1. Import the relevant class.

In [None]:
from sklearn.linear_model import LogisticRegression

2. Instantiate an object from that class (optionally, with hyperparameters).

In [None]:
model = LogisticRegression()

3. Fit the model using **training** data.

In [None]:
from sklearn.model_selection import train_test_split
X_train, X_test, y_train, y_test = train_test_split(df[['mean radius', 'mean texture']], 
                                                    df['target'])
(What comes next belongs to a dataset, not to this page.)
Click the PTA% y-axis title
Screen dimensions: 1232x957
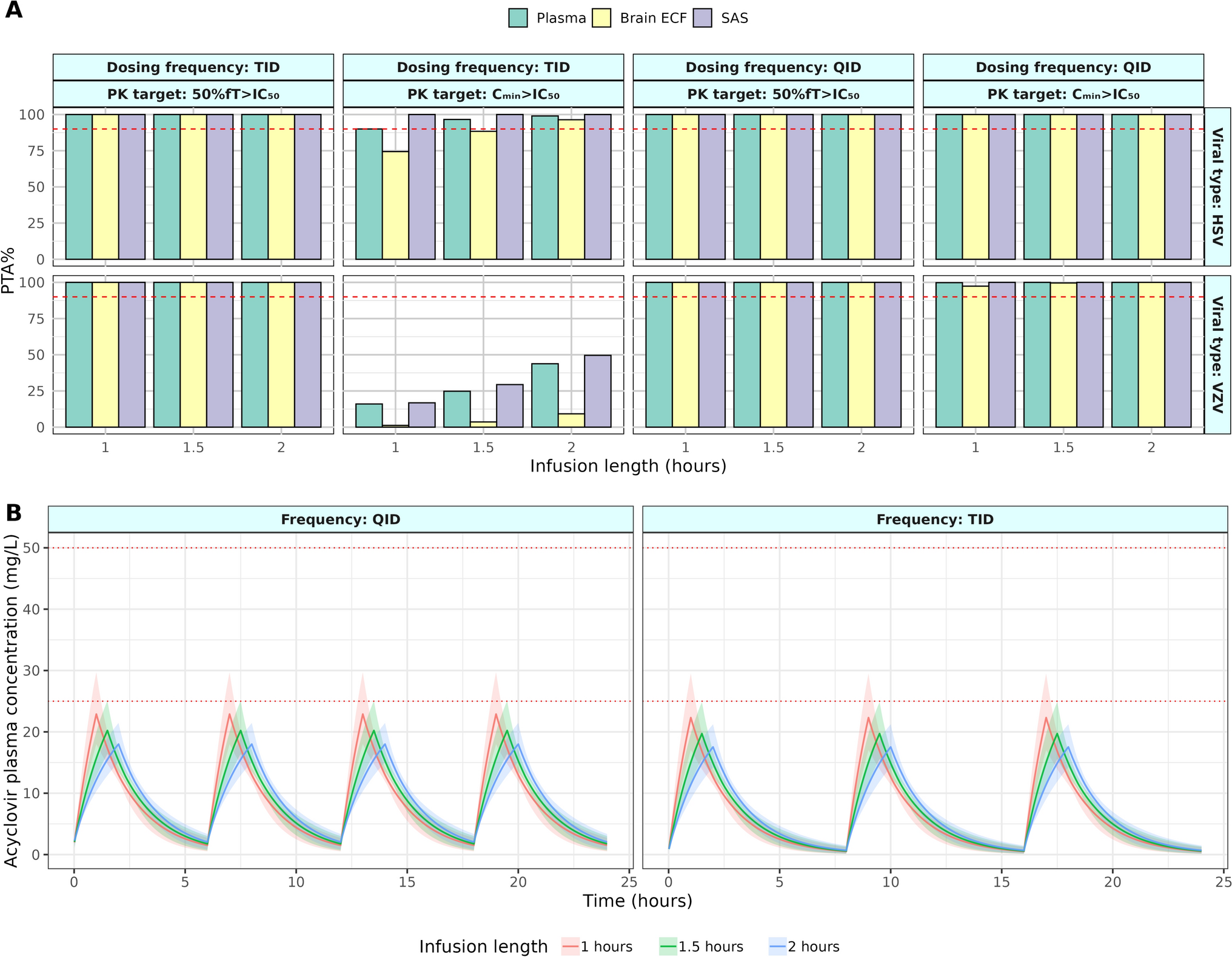coord(8,270)
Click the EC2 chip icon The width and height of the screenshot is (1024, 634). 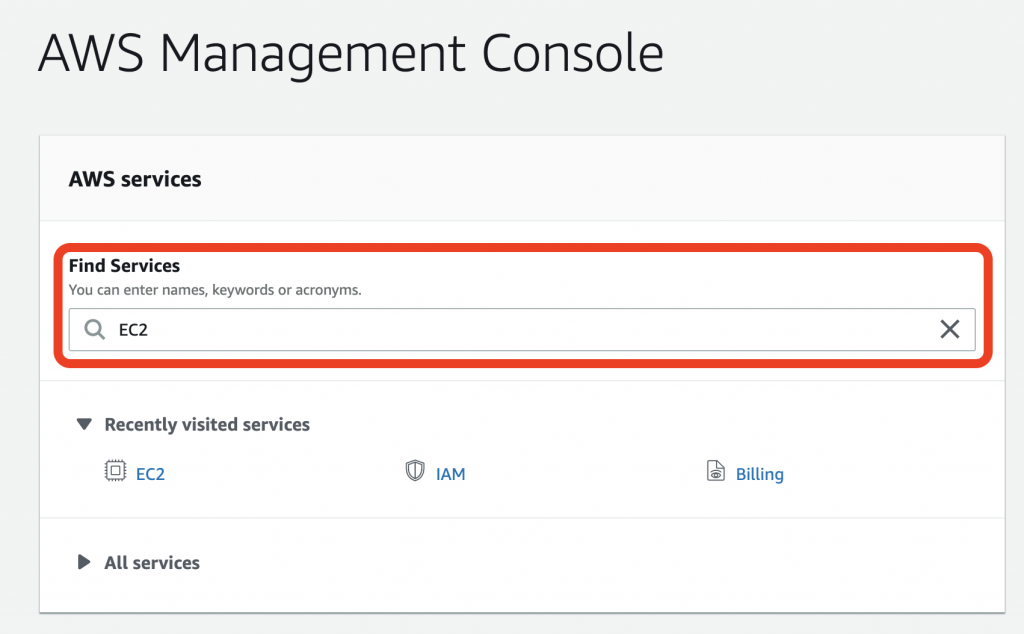(x=116, y=472)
model.fit(X_train, y_train)

4. Make predictions and evaluate the model.

In [None]:
X_train

In [None]:
model.predict_proba([[14.59, 22.68]])

In [None]:
# How were predicted probabilities turned into classifications?
model.predict([[14.59, 22.68]])

In [None]:
model.score(X_test, y_test)

### Logistic regression

In [None]:
model.intercept_, model.coef_

**Discussion Question**: What formula is our trained logistic regression model using to predict the probability of malignancy? **How** did it find that formula?

### Train-test splits

**Discussion Question**: What is the difference between training and test data, and why do we **need** a train-test split when building a predictive model?

### An inconsistency 🤔

- Run the code cells under "**Import, instantiate, fit, predict**" one more time. What do you notice?

- **Why** are the results different?